Se os proprios tratados, feitos com todas as formalidades da etiqueta internacional, nem sempre seguram a justiça e o direito contra os interesses e as paixões dos contratantes, as taes ou quaes demonstrações que algumas potências haviam dado de reconhecerem Portugal, quando assim lhes convinha, como exercendo certa jurisdicção no Zaire, não tinham senão um precario valor moral que não devia inspirar confiança, como inspirou, ao governo portuguez. Não o dispensavam, pelo menos, de promover actos mais explicitos, mais obrigatórios, de reconhecimento, e elle proprio o comprehendeu algumas vezes, embora n'outras conjuncturas parecesse convencido de que, por exemplo, bastava o caso tão fallado da corveta Hero para forcar o governo allemão a prestar homenagem aos nossos direitos.
Vamos, porém, aos motivos por que se modificaram tão completamente as disposições das potencias para comnosco.
As da Franca foram constantemente benévolas; não vejo, era todo o decurso das negociações, que o seu governo nos desse um motivo de desgosto antes de nós lho termos dado a elle.
Vem aqui a pêllo o fallar do incidente occasionado pelas palavras do sr.
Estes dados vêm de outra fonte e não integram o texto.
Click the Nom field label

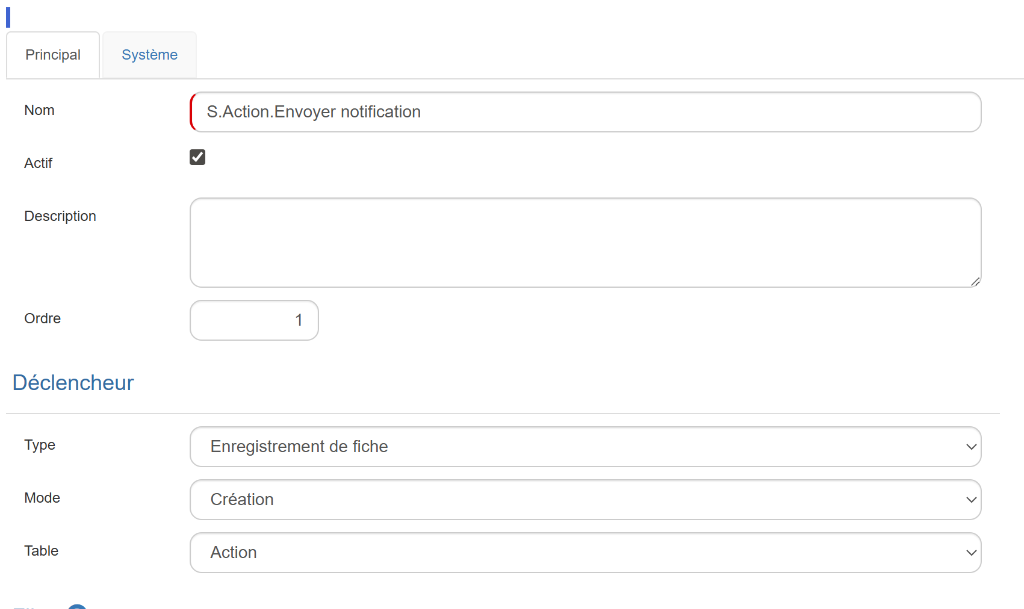(39, 111)
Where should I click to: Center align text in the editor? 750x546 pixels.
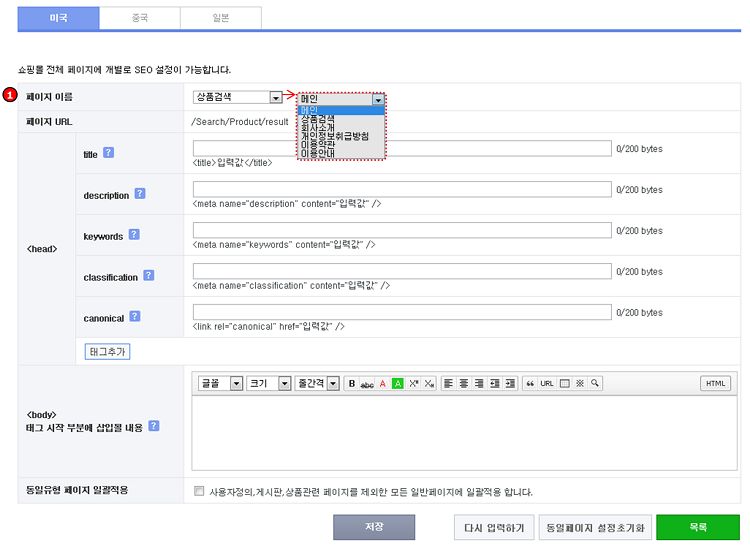click(x=464, y=383)
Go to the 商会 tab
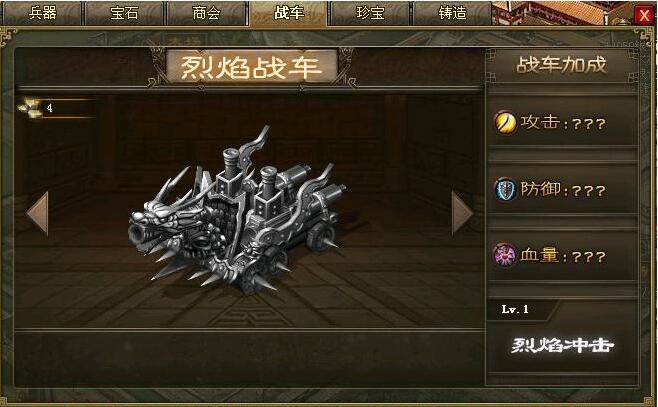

Duclere, que o sr. Fernando de Azevedo transmittiu de uma maneira que o ministro francez achou inexacta; mas não me demorarei com similhante assumpto.
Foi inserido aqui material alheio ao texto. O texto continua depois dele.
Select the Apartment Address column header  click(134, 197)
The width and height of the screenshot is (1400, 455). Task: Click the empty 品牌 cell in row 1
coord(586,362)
Realmente é difficil, entre asserções contrarias, de dois homens respeitaveis, relativas a uma conversação a que elles só assistiram, pronunciar juizo que não seja aventuroso; devo notar, porém, que o sr. Arroyo, apesar da sua habilidade de jurisconsulto, poz a questão em termos que não me parecem favoraveis à causa que s. exa. defende, porque entre suppor que o sr. Fernando de Azevedo interpretou mal as palavras que ouviu ao sr. Duclere, e suppor que um documento publicado no Livro amarello pelo governo francez não é authentico, o que presuppoe a cumplicidade de tres homens como o sr. Duclere, o sr. Júlio Ferry e o sr. de Laboulaye numa fraude cuja necessidade ou conveniência não se comprehende bem; entre estas duas supposições, digo, a opção do bom senso não póde ser duvidosa. (Apoiados.} Mas eu não insisto n'este incidente, porque, se é certo que tem uma grande importância para quem deseja averiguar as responsabilidades da nossa diplomacia, tambem é certo que pouco ou nada influiu nas negociações.
As negociações com a Inglaterra e só com ella estavam entabuladas antes da conferencia do sr. Duclere com o sr. Azevedo, continuaram sem modificação depois d'ella; e prosseguiram nos mesmos termos quando o nosso governo se desenganou de que o governo francez não estava tão disposto, como elle julgou n'um dado momento, a reconhecer incondicionalmente a soberania portugueza.
Emquanto a outro episódio a que alludiu o sr. Arroyo, o das negociações com a França encetadas em julho de 1884 e logo abandonadas, esse nada prova contra a correcção e lealdade do governo francez.
Note a camara uma circumstancia, que devia ter prevenido o sr. Arroyo de que a verdadeira significação d'esse episodio não favorece os nossos negociadores: se temos conhecimento d'elle, é pelo Livro amarello, porque os coordenadores do Livro branco omittiram-no, esconderam-n'o, e não de certo para maior honra e gloria da diplomacia franceza.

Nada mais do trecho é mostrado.